Terlihat sebuah motor sport memasuki pekarangan rumah mewah di pinggiran kota. Suara mesin yang biasanya meraung kini hanya terdengar lirih, seolah sang pengendara tahu betul bagaimana cara meminimalisir kebisingan. Seorang gadis dengan jaket kulit hitam turun dari motor, melepas helm, memperlihatkan rambut sebahunya yang sedikit acak-acakan. Dia membuka pintu rumah pelan-pelan, memastikan tak ada satu suara pun yang bisa membangunkan penghuni rumah lainnya.

Namun, baru saja ia menapakkan kaki di tangga menuju kamarnya di lantai dua…

"Chika!" suara berat nan familiar itu memanggil.

Gadis itu—Chika, anak kedua keluarga Gracio—membeku di tempat. "Mati gue…" batinnya, sambil perlahan membalikkan badan.

"Baru balik lo? Nah, bener kan baru balik!" Suara itu kini lebih keras, penuh dengan nada interogasi.

"Sssttt!" Chika cepat-cepat membekap mulut sosok yang memanggilnya—Zean, kakak sulungnya.

"Hhmphh!... Lewpwhasin twangwan low emmmp!!!" gerutu Zean tak jelas di balik telapak tangan Chika, berusaha melepaskan diri.

Akhirnya Chika menyerah, melepas tangannya dengan kesal.

"Hosh… Hosh… Tangan lo, huft… Bau terasi anjir." Zean memiringkan kepalanya, berusaha menghirup udara segar.

"Enak aja! Nggak tuh! Nih, wangi-wangi aja tuh." Chika mengendus-endus tangannya sendiri dengan ekspresi tidak terima.

Zean menatap adiknya intens, matanya menyipit. "Dari mana lo baru balik sesubuh ini?"

Chika menelan ludah, berusaha memasang muka polos. "Gua… Gua nginep di rumah Olla. Iya, rumah Olla."

Zean mengangkat alisnya, jelas tak percaya. "Jujur atau gua aduin nyokap?"

Chika menghela napas, tahu dia tak bisa mengelak lebih lama. "Iya, iya… Habis balap semalem."

Mendengar itu, Zean memejamkan mata sejenak, berusaha menahan amarah. "Mau sampai kapan sih, Chik, lo kayak gini? Lo tuh cewek, Chikaa!" suaranya melembut, penuh keprihatinan.

Chika terdiam, menundukkan kepala.

Zean melanjutkan, suaranya lebih tegas. "Sekali-kali kek dengerin omongan gue. Kasihan Mama, Dek… Mama punya anak cewek yang harusnya nemenin dia masak, bersih-bersih rumah, belanja, nge-mall. Tapi apa? Mama nggak pernah dapat itu dari lo. Lo malah sibuk sama geng motor nggak jelas itu."

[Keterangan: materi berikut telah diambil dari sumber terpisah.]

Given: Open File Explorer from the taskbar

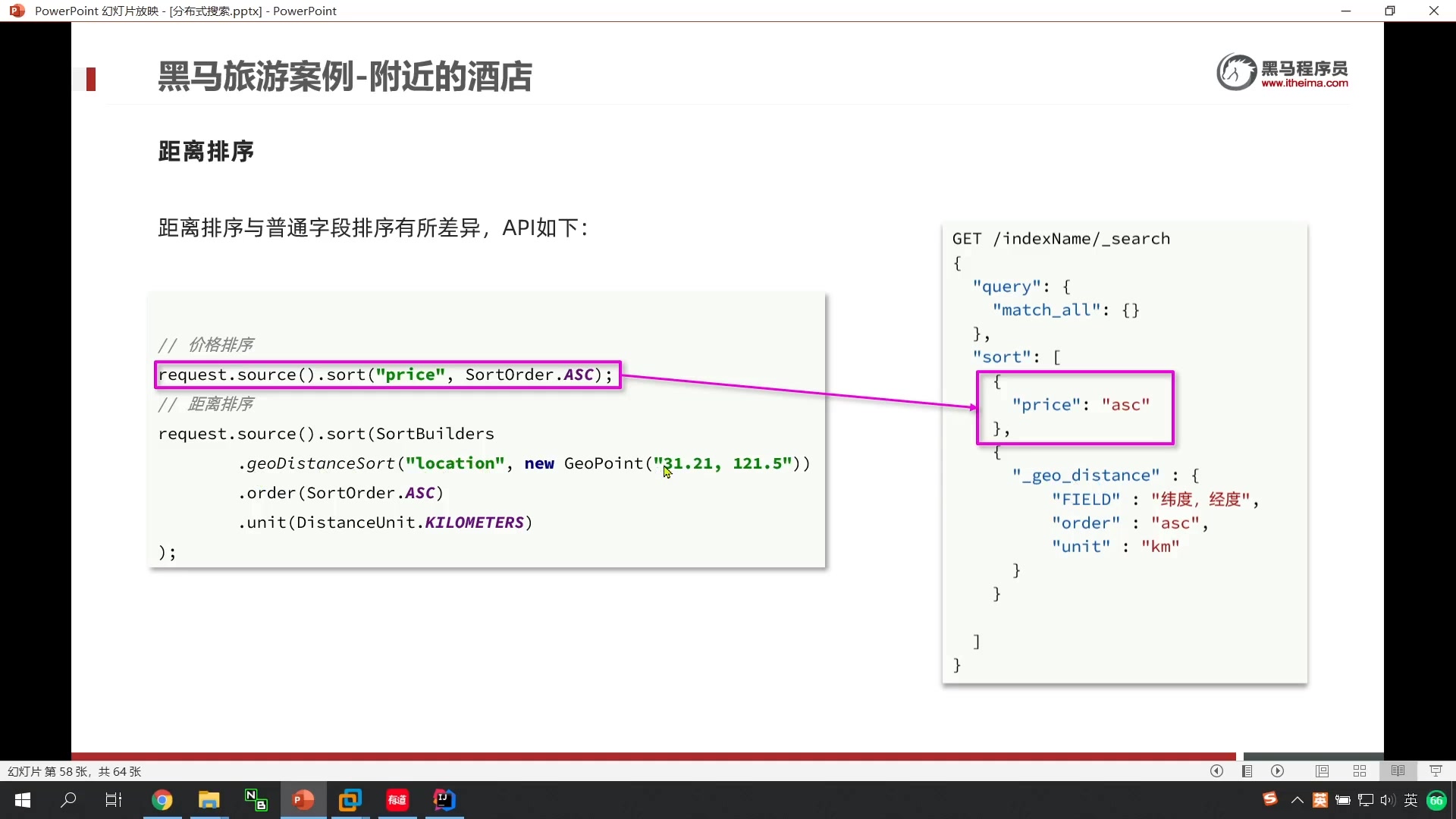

Chika mendongak, matanya tajam. "Mama nggak pernah nyuruh gue buat ngelakuin semua hal yang anak cewek lakuin. Kenapa jadi lo yang sewot? Soal motoran itu hobi gue. Lo nggak ada hak buat ngelarang."

"Nggak ada hak? Heh! Curut, gue ini abang lo, ya. Sebagai abang, gue nggak mau lo salah pergaulan dan malah bikin onar. Geng motor itu bukan hobi, tapi ambisi lo yang pengen dihormatin!" Zean menggelengkan kepala, lalu berbalik, menaiki tangga tanpa menunggu jawaban.

"Jangan bilang Mama ya, Bang!" teriak Chika pelan, tapi Zean tak menggubris. Suara pintu kamar Zean tertutup menjadi jawaban yang cukup jelas.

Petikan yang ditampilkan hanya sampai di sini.